The following day Ahmad and I were returning to the house from a long dinner, when suddenly, a few steps from the house, our heads and bodies were assailed by a barrage of sticks and chains. As I fell to the ground, holding my hand to a bleeding wound on my forehead, I heard Ahmad call Ghaliya and all his neighbours by their full names and at the top of his voice. Then I heard him collapse amidst the sound of escaping footsteps while windows and doors were being opened as people woke up and rushed us to the emergency room.
I ended up with ten stitches in my head while Ahmad suffered a broken left hand, along with many other minor wounds of various hues. I was lying on my hospital bed when Ahmad was brought in — his moans preceding him — and laid in the bed opposite, his broken arm resting on his chest in a sling around his neck.
As soon as he was leaning comfortably on a large pillow, he turned to me and lamented, ‘They slaughtered us.’
‘If you don’t sell them the house, they’ll kill you!’ I said.
He replied angrily, ‘By God, never, even if they stick the Koutoubia minaret up my arse!’
I burst out laughing just as Ghaliya entered the room. At first and because of our laughter she thought she had entered the wrong room. Once she had made sure, she rushed in, exclaiming, ‘Is this a time for laughter?’
Ahmad joked with her to help her get over her fright. Once she had calmed down and was responding to his words with broken laughter, I beckoned her over, and when she came close I whispered in her ear, ‘The bride brought him good luck and happiness!’
All her resistance melted away and she gave in to laughter that made her whole body shake.
The police visited us at the hospital. Ahmad assured them that he was not aware of anyone who had a score to settle with him that would have led to such an assault. When the detective inspector turned to me, I lowered my gaze and assured him that Ahmad knew a specific party and person who had previously threatened him for refusing to sell him his house. I assured the officer that although I had nothing to do with the matter, I declared, on my own responsibility, that the only party that would benefit from this attack was the one I had mentioned. Ahmad shouted and swore at me, but I maintained my accusation each time he calmed down.

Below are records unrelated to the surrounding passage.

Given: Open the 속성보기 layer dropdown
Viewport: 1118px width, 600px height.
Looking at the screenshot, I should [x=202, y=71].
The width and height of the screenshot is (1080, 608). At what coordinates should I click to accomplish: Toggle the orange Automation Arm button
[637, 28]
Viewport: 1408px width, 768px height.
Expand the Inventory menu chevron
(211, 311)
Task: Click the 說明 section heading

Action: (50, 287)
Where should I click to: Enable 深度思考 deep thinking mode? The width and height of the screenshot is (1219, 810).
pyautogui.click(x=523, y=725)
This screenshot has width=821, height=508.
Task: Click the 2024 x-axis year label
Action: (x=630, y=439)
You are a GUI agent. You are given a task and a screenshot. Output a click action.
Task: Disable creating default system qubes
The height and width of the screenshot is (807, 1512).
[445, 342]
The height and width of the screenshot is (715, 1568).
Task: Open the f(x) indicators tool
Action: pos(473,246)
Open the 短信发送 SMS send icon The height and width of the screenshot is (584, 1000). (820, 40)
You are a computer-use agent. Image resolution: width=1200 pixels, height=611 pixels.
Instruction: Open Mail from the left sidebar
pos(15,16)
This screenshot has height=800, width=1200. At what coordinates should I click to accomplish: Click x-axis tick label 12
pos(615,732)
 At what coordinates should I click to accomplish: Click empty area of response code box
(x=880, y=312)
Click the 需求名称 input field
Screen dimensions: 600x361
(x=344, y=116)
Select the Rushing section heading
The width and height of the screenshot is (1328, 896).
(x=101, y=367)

The detective inspector asked me later if I had a legal connection to the house, and if I did, had I received a threat from anyone. I told him I did not. He gave a broad grin and then left with his team.
The following day, almost all the national press — the independents, the party newspapers and, according to Ahmad, those backed by powerful personalities — carried photographs of us lying side by side in hospital. Our faces revealed the traces of late-night partying more than they did the effects of the attack. There were various accounts of our ordeal: some concerned the familiar property dispute, others gave the attack a mysterious political dimension and others made crude allusions to immoral ventures.